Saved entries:
════════

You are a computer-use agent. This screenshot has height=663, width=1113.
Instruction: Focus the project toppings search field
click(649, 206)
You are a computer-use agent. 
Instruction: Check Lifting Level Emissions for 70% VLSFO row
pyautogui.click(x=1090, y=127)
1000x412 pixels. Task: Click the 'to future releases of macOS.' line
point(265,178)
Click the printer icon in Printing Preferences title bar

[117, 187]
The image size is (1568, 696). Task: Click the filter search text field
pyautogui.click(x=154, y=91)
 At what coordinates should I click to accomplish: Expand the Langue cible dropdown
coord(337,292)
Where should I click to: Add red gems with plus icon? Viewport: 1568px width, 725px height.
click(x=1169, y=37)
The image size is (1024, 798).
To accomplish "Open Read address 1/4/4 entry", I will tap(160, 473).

════════

Task statement: Your answer should be only the number of lines, in the entries above, that include "agent".

Solution to the problem: 2